- [What to work on]: Please reproduce the records from the start through the line containing "Action: coord(199,235)", switching "screenshot" to "image" and leaving everything else unchanged.

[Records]
------------------------------------------------

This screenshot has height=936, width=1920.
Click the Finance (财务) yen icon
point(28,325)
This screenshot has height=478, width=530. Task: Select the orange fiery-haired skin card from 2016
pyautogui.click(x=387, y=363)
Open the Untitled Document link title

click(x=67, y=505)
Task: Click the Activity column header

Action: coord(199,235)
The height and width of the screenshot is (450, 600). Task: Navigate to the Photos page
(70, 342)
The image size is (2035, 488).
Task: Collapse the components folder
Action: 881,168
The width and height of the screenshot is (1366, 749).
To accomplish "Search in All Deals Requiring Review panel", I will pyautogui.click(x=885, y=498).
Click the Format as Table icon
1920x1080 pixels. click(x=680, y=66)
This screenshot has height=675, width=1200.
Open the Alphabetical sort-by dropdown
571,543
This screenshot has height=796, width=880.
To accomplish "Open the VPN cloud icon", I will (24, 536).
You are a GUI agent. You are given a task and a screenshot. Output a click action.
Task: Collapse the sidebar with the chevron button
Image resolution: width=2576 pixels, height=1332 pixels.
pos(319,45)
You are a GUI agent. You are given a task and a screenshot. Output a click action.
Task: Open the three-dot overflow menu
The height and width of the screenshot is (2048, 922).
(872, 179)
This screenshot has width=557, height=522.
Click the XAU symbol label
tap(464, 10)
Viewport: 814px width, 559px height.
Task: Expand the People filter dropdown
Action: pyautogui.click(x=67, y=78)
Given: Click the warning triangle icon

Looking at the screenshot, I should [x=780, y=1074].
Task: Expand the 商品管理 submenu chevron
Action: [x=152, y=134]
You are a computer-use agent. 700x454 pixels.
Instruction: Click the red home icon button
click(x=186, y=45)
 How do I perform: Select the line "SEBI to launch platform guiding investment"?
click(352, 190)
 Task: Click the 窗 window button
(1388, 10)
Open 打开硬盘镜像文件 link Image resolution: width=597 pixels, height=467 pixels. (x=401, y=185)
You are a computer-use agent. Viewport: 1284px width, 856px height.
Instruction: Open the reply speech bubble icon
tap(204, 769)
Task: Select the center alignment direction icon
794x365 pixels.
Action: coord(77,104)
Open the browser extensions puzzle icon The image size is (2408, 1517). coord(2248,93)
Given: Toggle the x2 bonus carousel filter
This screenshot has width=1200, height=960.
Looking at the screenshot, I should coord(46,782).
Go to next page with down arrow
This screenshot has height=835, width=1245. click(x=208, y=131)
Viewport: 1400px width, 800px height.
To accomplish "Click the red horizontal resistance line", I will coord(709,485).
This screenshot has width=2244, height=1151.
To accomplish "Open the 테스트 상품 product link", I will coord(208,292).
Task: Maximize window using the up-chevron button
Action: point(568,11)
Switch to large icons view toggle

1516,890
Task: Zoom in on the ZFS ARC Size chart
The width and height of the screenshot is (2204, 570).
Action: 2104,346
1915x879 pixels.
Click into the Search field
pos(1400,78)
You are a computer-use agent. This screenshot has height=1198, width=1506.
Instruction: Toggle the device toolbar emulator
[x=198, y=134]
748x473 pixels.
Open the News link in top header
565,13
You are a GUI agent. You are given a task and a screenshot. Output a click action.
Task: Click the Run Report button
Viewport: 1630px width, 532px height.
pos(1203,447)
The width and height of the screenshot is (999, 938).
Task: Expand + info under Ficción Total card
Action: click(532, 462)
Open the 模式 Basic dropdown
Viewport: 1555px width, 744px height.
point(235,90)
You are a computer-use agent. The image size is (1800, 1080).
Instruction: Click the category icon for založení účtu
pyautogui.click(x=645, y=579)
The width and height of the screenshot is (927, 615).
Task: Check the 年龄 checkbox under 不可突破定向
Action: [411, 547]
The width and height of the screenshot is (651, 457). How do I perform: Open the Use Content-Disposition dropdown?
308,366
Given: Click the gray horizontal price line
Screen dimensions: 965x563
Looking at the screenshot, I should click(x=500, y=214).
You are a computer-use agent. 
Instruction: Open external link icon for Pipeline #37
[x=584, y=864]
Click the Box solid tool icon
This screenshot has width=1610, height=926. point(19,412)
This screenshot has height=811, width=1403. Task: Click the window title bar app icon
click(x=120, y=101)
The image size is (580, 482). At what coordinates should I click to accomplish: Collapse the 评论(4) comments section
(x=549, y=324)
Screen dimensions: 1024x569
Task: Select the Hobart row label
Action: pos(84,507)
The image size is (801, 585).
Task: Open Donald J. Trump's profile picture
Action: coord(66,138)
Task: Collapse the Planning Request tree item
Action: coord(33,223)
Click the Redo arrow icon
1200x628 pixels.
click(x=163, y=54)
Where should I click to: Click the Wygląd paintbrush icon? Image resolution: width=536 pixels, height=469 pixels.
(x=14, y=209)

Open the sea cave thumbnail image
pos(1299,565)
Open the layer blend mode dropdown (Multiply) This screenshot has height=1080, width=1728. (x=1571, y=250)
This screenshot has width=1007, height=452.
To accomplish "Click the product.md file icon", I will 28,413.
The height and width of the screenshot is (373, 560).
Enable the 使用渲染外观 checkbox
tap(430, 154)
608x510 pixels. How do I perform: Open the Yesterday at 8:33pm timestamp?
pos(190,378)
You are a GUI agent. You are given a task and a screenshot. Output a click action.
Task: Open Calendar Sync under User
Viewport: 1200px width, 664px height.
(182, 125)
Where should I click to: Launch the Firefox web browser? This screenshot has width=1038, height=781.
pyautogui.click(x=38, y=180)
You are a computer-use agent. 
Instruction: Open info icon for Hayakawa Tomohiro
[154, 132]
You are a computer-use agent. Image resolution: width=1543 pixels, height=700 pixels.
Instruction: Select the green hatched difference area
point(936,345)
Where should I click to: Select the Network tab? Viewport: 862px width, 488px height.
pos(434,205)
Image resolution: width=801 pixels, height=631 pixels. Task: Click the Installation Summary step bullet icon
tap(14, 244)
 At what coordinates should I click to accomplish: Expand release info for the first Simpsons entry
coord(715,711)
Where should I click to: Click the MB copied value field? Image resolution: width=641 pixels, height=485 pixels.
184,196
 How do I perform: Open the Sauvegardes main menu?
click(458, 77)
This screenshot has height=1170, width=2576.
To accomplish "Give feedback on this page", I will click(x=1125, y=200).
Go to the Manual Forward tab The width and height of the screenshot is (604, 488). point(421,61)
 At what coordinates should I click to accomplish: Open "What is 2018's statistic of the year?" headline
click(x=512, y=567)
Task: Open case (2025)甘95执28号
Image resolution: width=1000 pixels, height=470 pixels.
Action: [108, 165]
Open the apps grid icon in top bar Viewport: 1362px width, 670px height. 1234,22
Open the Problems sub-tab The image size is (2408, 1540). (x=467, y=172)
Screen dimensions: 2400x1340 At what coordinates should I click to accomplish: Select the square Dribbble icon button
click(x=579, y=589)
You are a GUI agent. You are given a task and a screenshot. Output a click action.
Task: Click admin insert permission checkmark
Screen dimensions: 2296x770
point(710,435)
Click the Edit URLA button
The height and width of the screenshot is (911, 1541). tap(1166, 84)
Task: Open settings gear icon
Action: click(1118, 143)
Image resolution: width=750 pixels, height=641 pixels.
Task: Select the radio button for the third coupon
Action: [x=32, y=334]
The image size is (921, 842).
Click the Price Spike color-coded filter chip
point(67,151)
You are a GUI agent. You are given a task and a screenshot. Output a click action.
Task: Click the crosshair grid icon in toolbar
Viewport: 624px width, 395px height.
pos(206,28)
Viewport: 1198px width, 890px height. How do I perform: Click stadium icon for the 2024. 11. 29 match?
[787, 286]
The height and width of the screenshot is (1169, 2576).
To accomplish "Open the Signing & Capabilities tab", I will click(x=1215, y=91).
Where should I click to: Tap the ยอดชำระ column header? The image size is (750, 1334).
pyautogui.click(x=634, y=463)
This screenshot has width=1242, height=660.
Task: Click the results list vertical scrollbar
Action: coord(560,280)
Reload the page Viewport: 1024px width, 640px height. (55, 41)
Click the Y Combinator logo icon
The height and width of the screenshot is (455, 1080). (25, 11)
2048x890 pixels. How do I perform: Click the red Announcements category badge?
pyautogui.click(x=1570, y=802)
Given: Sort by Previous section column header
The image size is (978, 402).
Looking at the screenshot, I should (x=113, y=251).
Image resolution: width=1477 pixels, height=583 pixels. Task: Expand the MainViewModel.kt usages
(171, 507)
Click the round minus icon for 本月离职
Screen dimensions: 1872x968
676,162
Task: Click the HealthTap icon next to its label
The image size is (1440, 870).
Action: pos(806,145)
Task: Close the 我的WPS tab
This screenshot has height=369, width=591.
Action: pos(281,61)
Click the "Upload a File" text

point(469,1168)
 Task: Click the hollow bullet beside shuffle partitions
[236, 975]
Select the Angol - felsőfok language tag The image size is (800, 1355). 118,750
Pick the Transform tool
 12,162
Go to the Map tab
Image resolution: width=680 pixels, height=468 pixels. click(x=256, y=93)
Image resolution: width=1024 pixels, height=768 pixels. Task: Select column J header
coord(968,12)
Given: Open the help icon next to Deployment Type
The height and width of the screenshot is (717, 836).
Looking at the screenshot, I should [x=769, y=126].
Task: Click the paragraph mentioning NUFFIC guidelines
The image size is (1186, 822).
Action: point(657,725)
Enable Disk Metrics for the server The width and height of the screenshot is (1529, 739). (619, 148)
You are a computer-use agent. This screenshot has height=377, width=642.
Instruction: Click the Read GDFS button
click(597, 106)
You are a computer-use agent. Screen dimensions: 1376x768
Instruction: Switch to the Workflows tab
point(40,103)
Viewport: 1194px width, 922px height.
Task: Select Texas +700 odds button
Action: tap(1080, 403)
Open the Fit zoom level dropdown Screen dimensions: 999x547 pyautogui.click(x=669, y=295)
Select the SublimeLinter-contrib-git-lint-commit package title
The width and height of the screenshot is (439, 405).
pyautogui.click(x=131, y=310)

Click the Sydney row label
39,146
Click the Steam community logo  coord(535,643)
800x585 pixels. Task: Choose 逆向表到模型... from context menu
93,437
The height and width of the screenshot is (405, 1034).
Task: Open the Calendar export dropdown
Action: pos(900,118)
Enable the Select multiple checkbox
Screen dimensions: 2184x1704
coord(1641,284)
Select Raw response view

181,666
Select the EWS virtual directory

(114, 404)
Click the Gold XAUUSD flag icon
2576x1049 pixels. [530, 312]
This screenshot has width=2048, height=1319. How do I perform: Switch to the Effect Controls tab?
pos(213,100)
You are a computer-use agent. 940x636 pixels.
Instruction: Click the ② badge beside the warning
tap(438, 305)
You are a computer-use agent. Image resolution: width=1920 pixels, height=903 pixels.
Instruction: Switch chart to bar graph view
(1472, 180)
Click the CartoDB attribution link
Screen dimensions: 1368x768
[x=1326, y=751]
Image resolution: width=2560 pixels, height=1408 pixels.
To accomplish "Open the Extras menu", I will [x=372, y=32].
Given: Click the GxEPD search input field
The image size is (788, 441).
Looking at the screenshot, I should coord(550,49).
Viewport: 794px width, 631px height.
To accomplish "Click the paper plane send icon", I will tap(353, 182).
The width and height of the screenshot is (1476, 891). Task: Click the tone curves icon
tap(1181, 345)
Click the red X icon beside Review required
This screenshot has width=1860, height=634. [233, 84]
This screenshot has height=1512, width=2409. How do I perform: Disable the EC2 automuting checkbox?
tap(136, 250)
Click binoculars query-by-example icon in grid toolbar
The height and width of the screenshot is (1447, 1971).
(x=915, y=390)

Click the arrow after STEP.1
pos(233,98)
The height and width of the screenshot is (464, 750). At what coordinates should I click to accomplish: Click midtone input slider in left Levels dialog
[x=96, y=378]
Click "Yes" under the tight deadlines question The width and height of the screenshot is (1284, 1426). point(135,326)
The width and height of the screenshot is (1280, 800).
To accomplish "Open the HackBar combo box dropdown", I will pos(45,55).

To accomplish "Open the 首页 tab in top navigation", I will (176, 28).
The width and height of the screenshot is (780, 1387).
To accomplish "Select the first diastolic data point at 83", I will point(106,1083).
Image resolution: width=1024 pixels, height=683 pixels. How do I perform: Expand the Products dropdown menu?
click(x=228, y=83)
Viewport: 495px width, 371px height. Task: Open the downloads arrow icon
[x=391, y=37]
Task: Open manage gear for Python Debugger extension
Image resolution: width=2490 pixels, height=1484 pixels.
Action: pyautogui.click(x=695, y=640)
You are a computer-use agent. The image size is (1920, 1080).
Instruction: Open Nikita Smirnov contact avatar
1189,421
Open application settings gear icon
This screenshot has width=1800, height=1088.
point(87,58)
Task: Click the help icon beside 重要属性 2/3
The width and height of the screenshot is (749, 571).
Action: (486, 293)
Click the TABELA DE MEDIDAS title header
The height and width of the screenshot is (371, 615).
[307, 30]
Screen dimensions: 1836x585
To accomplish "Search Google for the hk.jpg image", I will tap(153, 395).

------------------------------------------------

- [Answer to the task]:
This image has height=936, width=1920.
Click the Finance (财务) yen icon
point(28,325)
This image has height=478, width=530. Task: Select the orange fiery-haired skin card from 2016
pyautogui.click(x=387, y=363)
Open the Untitled Document link title

click(x=67, y=505)
Task: Click the Activity column header

Action: coord(199,235)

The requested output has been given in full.